Castle firma una obra de autoridad, elimina a los Lakers y mete a los Spurs en semifinales de la NBA Cup (132-119)
Los Ángeles asistió a una de esas noches en las que un jugador joven toma el foco y lo sostiene sin temblar. Stephon Castle, apenas en su segundo partido tras perderse diez encuentros por una lesión de cadera, lideró a los San Antonio Spurs con 30 puntos, 21 de ellos en una segunda mitad donde su agresividad marcó la diferencia. A su alrededor, el plan colectivo funcionó con una precisión que nunca permitió a los Lakers adueñarse del ritmo: 132-119 y billete asegurado para las semifinales de la NBA Cup.
Castle completó una actuación total, sumando también 10 rebotes y 6 asistencias, mientras los Spurs se apoyaban en un reparto coral que dejó a ocho jugadores por encima de los ocho puntos.
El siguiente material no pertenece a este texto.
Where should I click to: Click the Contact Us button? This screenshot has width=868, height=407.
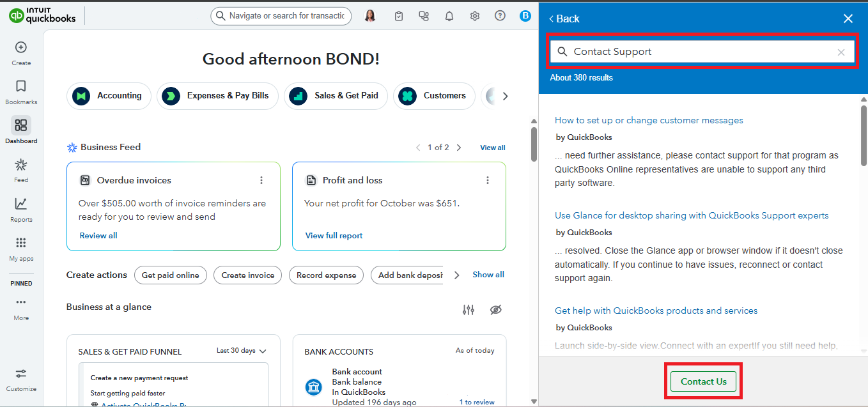point(703,381)
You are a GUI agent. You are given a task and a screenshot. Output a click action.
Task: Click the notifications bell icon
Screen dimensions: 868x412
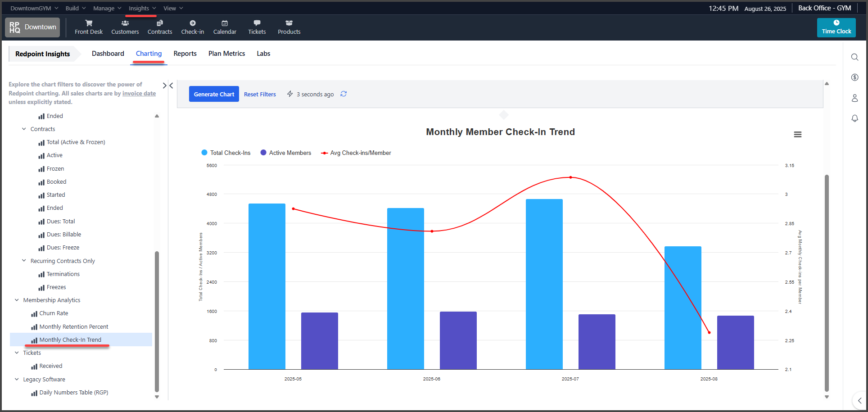tap(854, 118)
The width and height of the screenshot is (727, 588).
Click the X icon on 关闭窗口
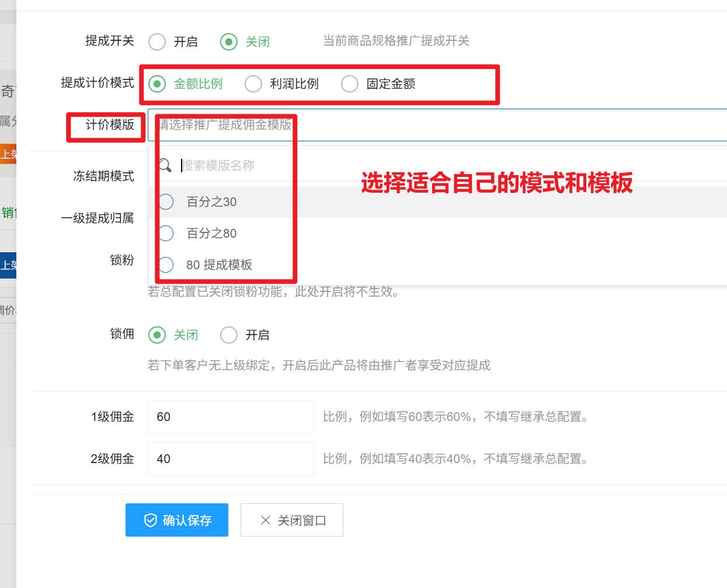click(x=265, y=520)
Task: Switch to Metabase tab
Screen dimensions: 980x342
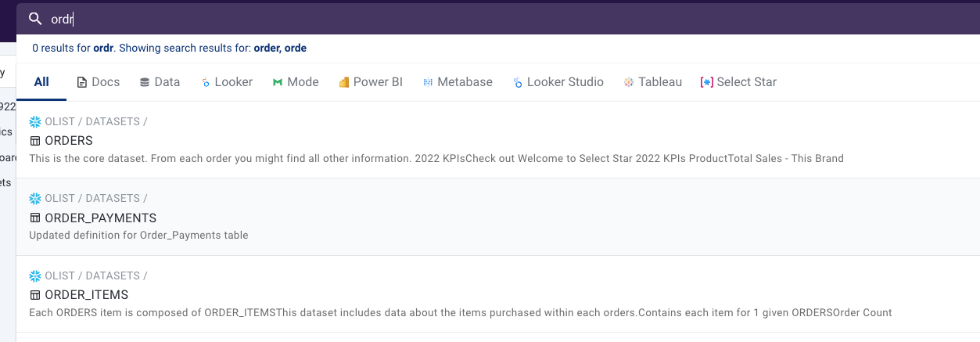Action: (458, 82)
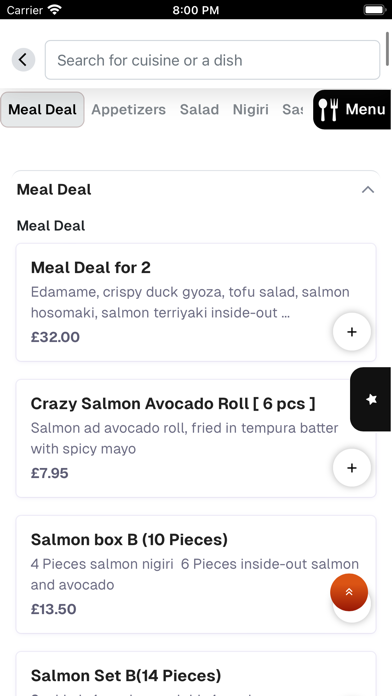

Ese caudal, reforzado por la aportación de su segunda unidad (48-31 frente al banquillo angelino), sostuvo una ventaja que se mantuvo en rangos de dos dígitos durante buena parte de los últimos tres cuartos.
El acompañamiento ofensivo tuvo nombres propios: De’Aaron Fox, con 20 puntos, y Keldon Johnson, sólido con 17 y ocho rebotes, pusieron el contrapunto necesario para gestionar cada intento de remontada angelina.
Los Lakers, que llegaron al duelo tras ganar nueve de sus últimos doce partidos, encontraron inspiración individual pero no la consistencia necesaria para estrechar el marcador. Luka Dončić, imparable en ataque, firmó 35 puntos, mientras LeBron James cerró una línea casi de triple-doble: 19 puntos, 15 rebotes y 8 asistencias. Lograron rebajar la desventaja a ocho en el tramo final del último cuarto, pero nunca lograron perforar el control que San Antonio ejercía sobre el ritmo del partido.
Hubo incluso un destello inesperado: Marcus Smart, con su mejor anotación del curso (26 puntos) y ocho triples, brindó el acierto exterior que el equipo llevaba tiempo echando en falta. Austin Reaves, por su parte, sumó 15 puntos. Aunque las actuaciones individuales fueron notables, la estructura defensiva volvió a sufrir por el perímetro, una debilidad que San Antonio explotó desde la primera mitad.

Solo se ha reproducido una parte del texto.